Feature

Cuprian Liddicoatite Tourmaline


Placeholder Alt Text
Six of the 13 cuprian liddicoatite tourmalines from this study. The faceted stones weigh 1.59–9.63 ct (average 3.95 ct). They are transparent and have greenish blue, green-blue, and green colors. Photos by Masumi Saito.

This peer-reviewed article by two GIA research scientists, Yusuke Katsurada and Ziyin Sun, reports on copper-bearing tourmaline that belongs to the liddicoatite species.
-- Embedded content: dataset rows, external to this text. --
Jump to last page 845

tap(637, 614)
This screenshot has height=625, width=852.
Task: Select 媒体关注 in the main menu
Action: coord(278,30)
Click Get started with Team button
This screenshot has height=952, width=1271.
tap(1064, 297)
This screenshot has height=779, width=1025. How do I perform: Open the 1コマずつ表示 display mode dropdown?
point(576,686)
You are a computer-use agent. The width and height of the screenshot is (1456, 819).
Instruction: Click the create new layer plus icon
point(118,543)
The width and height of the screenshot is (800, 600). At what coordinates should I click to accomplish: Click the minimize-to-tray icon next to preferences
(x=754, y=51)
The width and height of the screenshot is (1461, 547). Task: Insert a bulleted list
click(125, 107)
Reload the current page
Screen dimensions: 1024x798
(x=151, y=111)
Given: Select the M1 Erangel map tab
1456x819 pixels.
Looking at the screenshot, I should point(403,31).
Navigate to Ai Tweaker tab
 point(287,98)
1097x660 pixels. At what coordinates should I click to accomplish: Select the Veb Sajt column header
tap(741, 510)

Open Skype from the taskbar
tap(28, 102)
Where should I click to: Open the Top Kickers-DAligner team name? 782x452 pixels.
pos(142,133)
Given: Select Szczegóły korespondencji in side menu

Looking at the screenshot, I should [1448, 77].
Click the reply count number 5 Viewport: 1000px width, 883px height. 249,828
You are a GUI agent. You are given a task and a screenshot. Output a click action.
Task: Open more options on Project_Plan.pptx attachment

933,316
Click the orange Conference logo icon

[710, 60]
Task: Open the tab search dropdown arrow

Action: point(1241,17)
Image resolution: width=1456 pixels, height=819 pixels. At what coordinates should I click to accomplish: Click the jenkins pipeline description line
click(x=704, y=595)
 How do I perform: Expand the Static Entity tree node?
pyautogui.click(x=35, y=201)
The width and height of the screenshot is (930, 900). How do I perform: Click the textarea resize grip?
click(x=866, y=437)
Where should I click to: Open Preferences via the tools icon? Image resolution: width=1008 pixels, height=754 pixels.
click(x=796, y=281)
It is provided here as a PDF download and will be part of Gems & Gemology’s print and online Spring 2017 issue.
 
Cuprian tourmaline with vivid blue, green, and violet colors, known as “Paraíba” or “Paraíba-type” tourmaline in the trade, was first discovered in 1989. Until now, nearly all of this material has been classified as the elbaite species of tourmaline. In this article, Katsurada and Sun report on 13 samples that were submitted to GIA’s Tokyo lab by several different clients in 2016. The stones’ geographic origin is unknown.
 
The samples’ gemological properties and copper and manganese concentrations were consistent with copper-bearing elbaite. Liddicoatite is separated from elbaite only by quantitative chemical analysis—in this case, laser ablation–inductively coupled plasma–mass spectrometry (LA-ICP-MS). When compared against 26 other cuprian tourmalines, the new material showed stronger fluorescence under long-wave UV light; this may be caused by a high concentration of rare earth elements. The 13 samples were further classified as calcic-group tourmaline, as opposed to the alkali-group classification of the 26 stones used for comparison.
 
This material may have already entered the gem market as “Paraíba” or “Paraíba-type” tourmaline. Further analysis is required to identify geologic origin and growth conditions.

Dr. Katsurada is a scientist and staff gemologist at GIA in Tokyo. Mr. Sun is a staff gemologist at GIA in Carlsbad, California.